● **Фрагмент текста**:
/---

Лирический сценарий художника разворачивается в монументальных декорациях. Все эти приметы преходящей жизни, ее штрихи и детали обитают в координатах бытия. В целом графический лист существует в напряжении трепетной фактурной поверхности и устойчивых композиционных форм. Творения Герасименко архитектурны. И архетипичны. Мусор времен спрессован в блоки, из которых строится композиция-дом, прообразом которого служит Вселенная. Где есть свои стены и ворота, проемы и арки. Их пропорции и ритм. Лишь они неизменны и пребывают вовеки — устойчивые, как квадрат земли и полукруг небесного свода. Изображение, лукаво названное «Ларек», венчается аркой — воротами неба. Те же древние прообразы читаются в триптихе «Створки», да и в других произведениях.
Если художник когда-нибудь займется скульптурой, то его материалом станет не пластичная, живописная бронза и даже не теплый, светоносный мрамор, а камень. Тот, из которого делались ушедшие в землю надгробья и обдуваемые ветрами веков скифские бабы. Дальние — и прямые — родственники мемориальных изображений, что сегодня ложатся на хрупкие листы бумаги.
АРХЕОЛОГИЯ СВЕТА

Если путь Герасименко, заключающийся в последовательном накоплении «следов», можно условно назвать историчным, то методы Глеба Богомолова позволительно именовать археологическими. Но без того эпически спокойного оттенка, что звучит в этом слове. Для нашего разговора трудно найти более подходящую фигуру, чем этот, один из наиболее авторитетных мастеров Петербурга. Станковист. Но охотно меняющий кисть и краску на «живопись» фактурами, а прямоугольник холста на вещественный объект, правда, усмиренный рамой. Беспредметник. Но не чуждающийся изобразительных мотивов.
Фактуры Богомолова действенны. Наделены бурной биографией. Это театр материи, театр жестокий и одновременно прекрасный. Слои разнородных тканей прожжены, покрыты рубцами и ранами, залиты краской… Здесь смешались вековые напластования и мгновенные брызги. Импровизационная легкость и волевая лепка. Поверхность вырастает в рельеф и, становясь тяжеловатой для холста, нуждается в твердой плоскости оргалита. Да, это временной массив. Но создавала его не река веков, а их водоворот. Слои перекрывают друг друга. Борются. Друг друга разрывают. Игра красочной поверхности продолжается игрой реального цветосвета фактуры. Колористически полнозвучная, ритмически организованная, эта клокочущая масса, этот вихрь страстей обладают особой, свойственной лишь вещественной живописи чувственной красотой.

\---

Сохраненные записи из коллекции
/---

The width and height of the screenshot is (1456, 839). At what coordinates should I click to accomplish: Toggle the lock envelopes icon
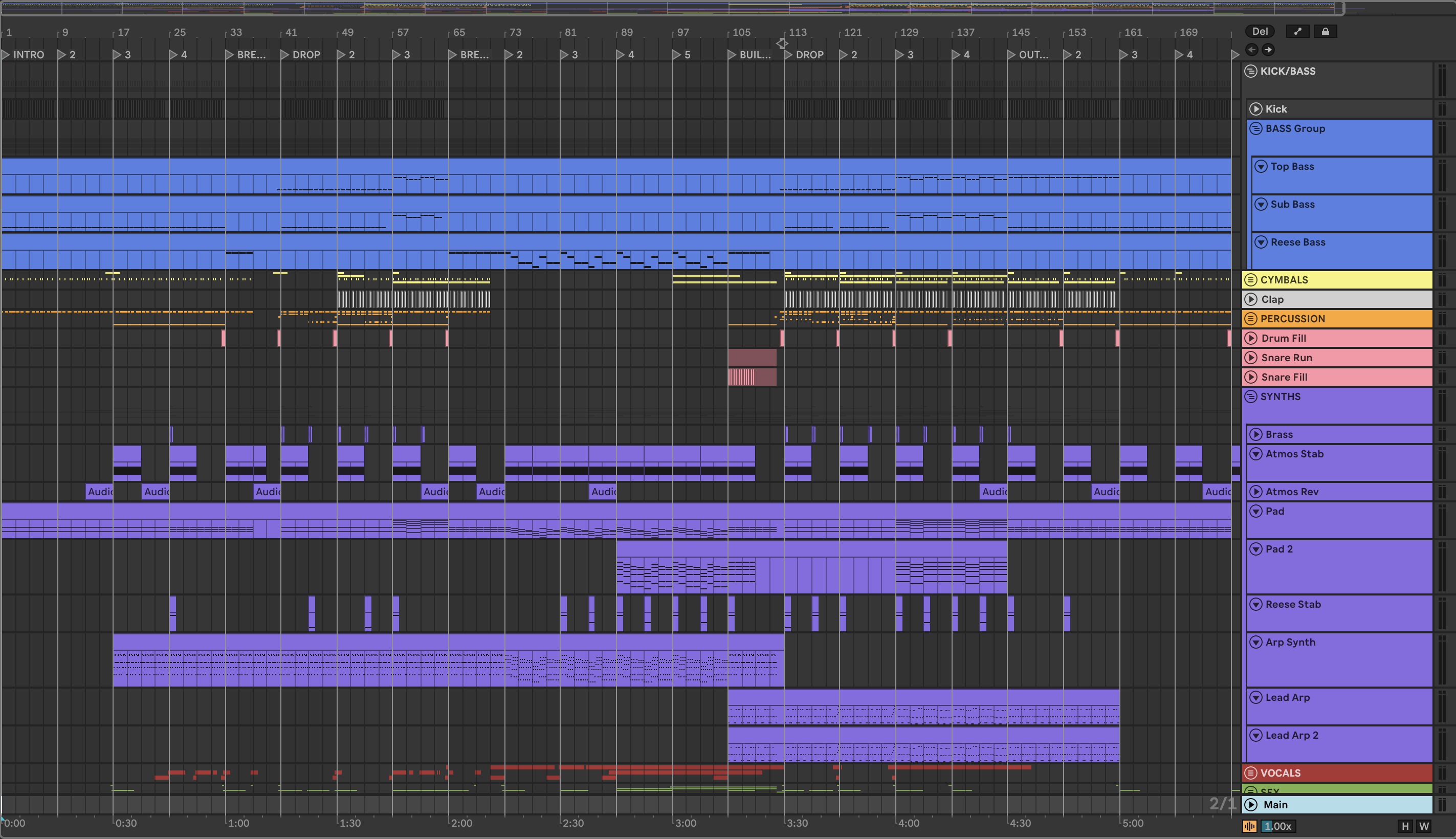[1325, 32]
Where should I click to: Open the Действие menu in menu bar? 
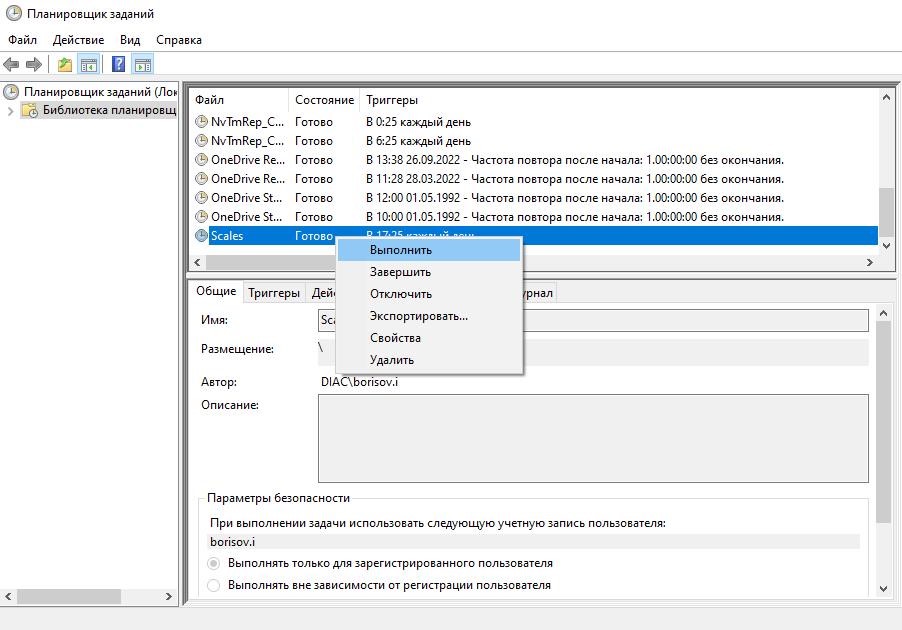[x=78, y=40]
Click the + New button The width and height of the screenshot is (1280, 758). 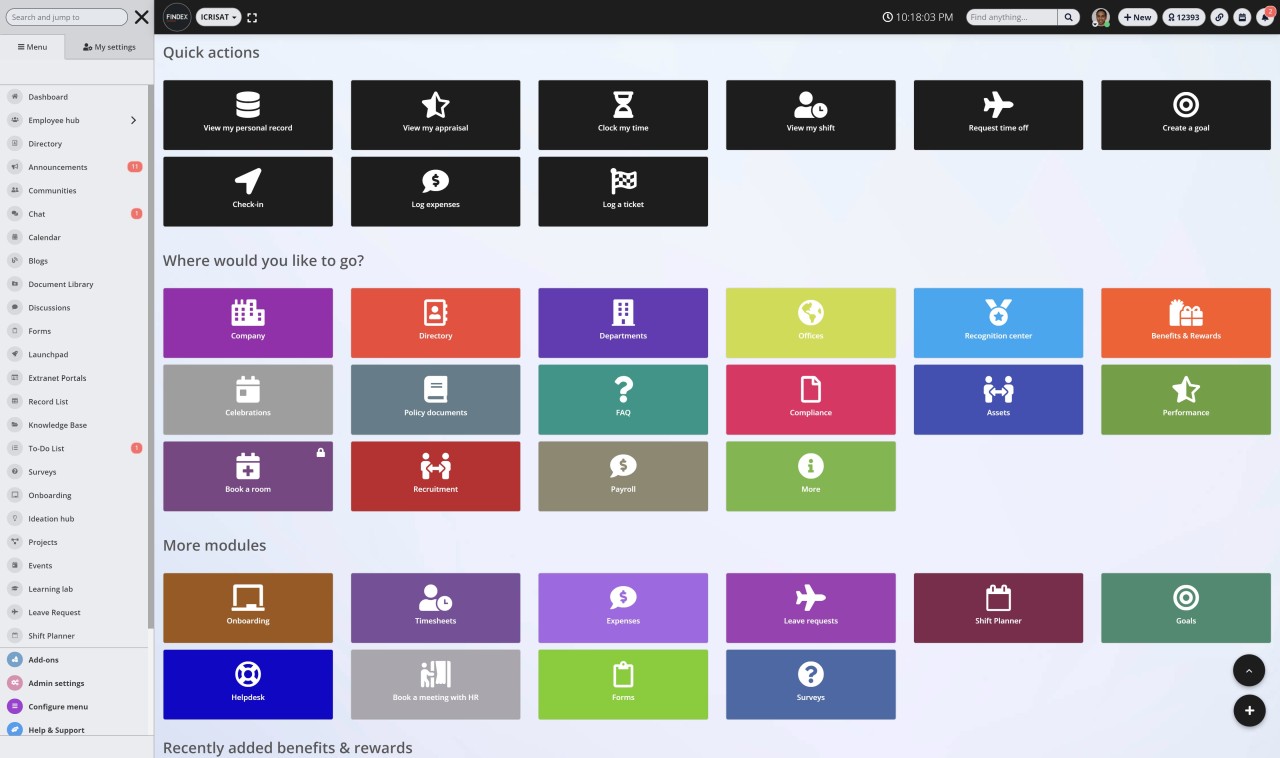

\---

● **Условие задания A**:
Что, согласно фрагменту о работах Герасименко и Богомолова, требуется поверхности у Богомолова, когда она становится тяжеловатой для холста?
● **Условие задания B**:
Подхватите фрагмент о работах Герасименко и Богомолова и продолжите его после последнего предложения.

● **Результат выполнения A**:
Ей нужна твердая плоскость оргалита.

● **Результат выполнения B**:
Богомолов так же, как и другие художники, ценит возраст предмета: чтобы сложить историю из вещей, нужна вещь с историей. Один из его многочисленных пластических сюжетов — тот, что сам художник называет «реанимационными объектами». Выброшенные за ненадобностью спинка деревянной кровати, столешница, дверные филенки… Обработанные, они становятся произведением искусства. (Кстати, хорошо смотрящимся в реальном интерьере, в родственной им материальной среде.) Возраст вещи важен и в «текстовых» композициях, когда сквозь брызги и подтеки краски на свитках и пергаментах с обугленными краями читаются несмываемые письмена древних алфавитов старославянского или иврита. Богомолов может превратить старую деревянную доску в нежнейший живописный объект, а просвечивающую насквозь кольчужную рубаху в твердую непроницаемую решетку. Один только перечень его способов обработки материалов объемом сравняется с энциклопедией. Но виртуозные игры с фактурами для художника — не самоцель. Так же, как то, что их наслоения представительствуют Время — его мерный и судорожный ход, его изобретательность и жестокость. Это, так сказать, горизонтальная координата. Но есть и вертикальная. Археологический поиск, идущий… вверх. По координате духовного роста. Перед нами не только толща преград, но и расчистка пути. Потому что в композициях Богомолова сквозь трещины и разрывы тканей, сквозь тьму веков и отверстия ран разлито ровное сияние. Реальное сверканье металлированных поверхностей. Теплые золотой и красный, красный и белый… Наконец, изумительная бирюза, которую можно увидеть лишь в жи вописи Богомолова. Не надо быть слишком искушенным в метафизике цвета, чтобы понять их значение*.
* «Бог есть свет»… В отношении к цветам мы называем свет белым… Свет есть деятельность Божия, София же — первое огустение этой деятельности… созерцаемая как результат божественного творчества… София зрится розовую или красною… Напротив, голубою или фиолетовою она зрится как… духовная часть мира, как голубое покрывало,завесившее природу". (Флоренский П. Небесные знамения. Собр. соч. Т.I. Париж. 1985.С.59-61.)
Слои материи суть оболочки и замутняющие среды, которые надо миновать, сквозь них проникнуть, чтобы приблизиться к вечному источнику. «И свет во тьме светит» — таков стержневой, пластический и живописный сюжет художника. Реальным прототипом которого служит расчистка икон, когда из-под слоев потемневшей олифы выступает светоносное изображение. Казавшееся навсегда исчезнувшим, оно оказывается нетленным.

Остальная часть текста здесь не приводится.